Janell A. Israel & Associates

1585 Kapiolani Blvd., Suite 1604, Honolulu, Hawaii 96814 Phone: 808-942-8817

November 2015 Tax Newsletter




What's New in Taxes:


Beware! Tax Scams Old And New


The IRS has issued several warnings recently about scams both old and new.


In the "old" category are unsolicited phone calls from con artists who claim to work at the IRS. According to a press release, the Treasury Inspector General for Tax Administration has received reports of approximately 736,000 contacts since October 2013 and has become aware of approximately 4,550 victims from every state in the country who have collectively paid over $23 million as a result of this scam.


Remember that the IRS will generally contact you first by regular postal mail - not by phone. The IRS will not demand that you pay any tax bill with a prepaid debit card or wire transfer, nor ask for your credit card number over the phone.


A newer scam attempts to profit from the recent flooding in South Carolina. Fraudsters impersonate a charity and attempt to solicit donations as well as personal financial information.


We urge you to hang up immediately on any suspicious telephone calls. You can report scam attempts to the Treasury Inspector General for Tax Administration, the Federal Trade Commission, and the IRS. If you need assistance, we're here to help.



Reduce The Effect Of The Net Investment Income Tax


Year-end tax planning has traditionally included tips for managing ordinary income and capital gain tax.


These long-established strategies are still effective - but now your planning also needs to include ways to manage your exposure to the net investment income tax.


This 3.8% tax applies to the lower of your net investment income or the amount by which your modified adjusted gross income exceeds $200,000 when you're single or $250,000 when you file jointly.


Example. Say you're filing jointly for 2015. Your net investment income for the year is $25,000 and your modified adjusted gross income is $300,000. The tax is $950 (3.8% of $25,000).


Although the term "net investment income" covers most investment income - including capital gains, interest, royalties, dividends and passive income - other items such as distributions from IRAs and qualified plans and active business income are excluded. Be aware the excluded items may still increase your modified adjusted gross income and bring the net investment income tax into play.


Here are planning opportunities to consider before the end of the year to reduce the effect of the net investment income tax.


* Harvest capital losses from securities transactions and use them to offset capital gains.


* Turn a passive activity into an active business by increasing the hours you spend participating in the activity.

* Invest in tax-free municipal bonds or municipal bond funds that won't increase your net investment income or your modified adjusted gross income.

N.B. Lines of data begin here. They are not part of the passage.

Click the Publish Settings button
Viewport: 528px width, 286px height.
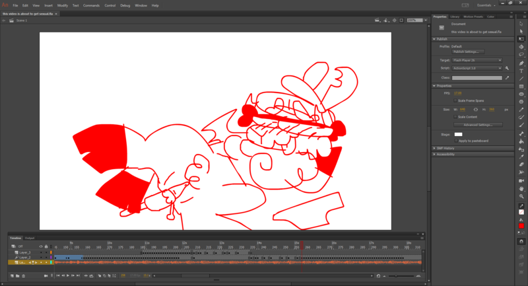(468, 52)
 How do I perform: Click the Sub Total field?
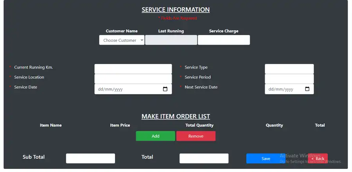pos(90,158)
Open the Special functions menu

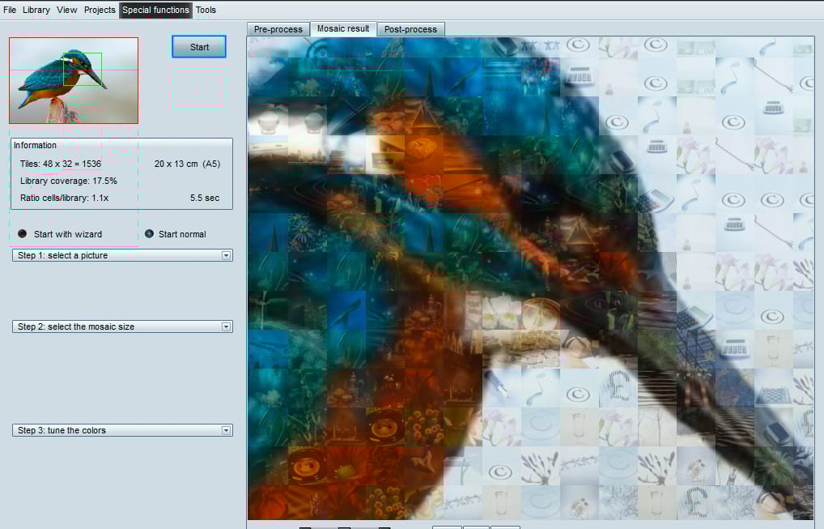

* Sell real estate on the installment basis to spread out capital gain over several years or arrange a like-kind exchange to defer gain.


* Instead of selling appreciated property, donate it to charity and realize a charitable deduction - with no capital gain.


* When possible, defer taxable business income, including bonuses, to 2016 if you expect your income to be lower next year.


Reviewing your options for reducing the net investment income tax is only one part of comprehensive planning. Give us a call. We'll help you factor the net investment income tax into your year-end decisions.



New Business:


Practice Good Information Security


The IRS recently released an updated version of Publication 4557, Safeguarding Taxpayer Data. Even if you're not in the business of receiving, maintaining, sharing, transmitting, or storing the personal information of taxpayers, looking through the publication may benefit you. Why? Because Publication 4557 contains general processes, best practices, and guidelines for information privacy - and those tips can be useful no matter the type of financial information you acquire, use, and retain about your business partners, customers, and vendors.


For example, the publication contains a checklist that can help you define information security procedures and controls. Topics include risk assessment, facilities security, personnel security, and information systems security.


In today's world, identity theft is not only a concern of big corporations. Protecting valuable business records is a smart move no matter the size of your company.


All information is believed to be from reliable sources, however we make no representation as to its completeness or accuracy. The information contained in this newsletter is provided by Mostad& Christensen, Inc. The information is of a general nature and should not be acted upon in your specific situation without further details and/or professional assistance. For more information on anything in this newsletter, or for assistance with any of your tax, business, or financial strategy concerns, contact our office.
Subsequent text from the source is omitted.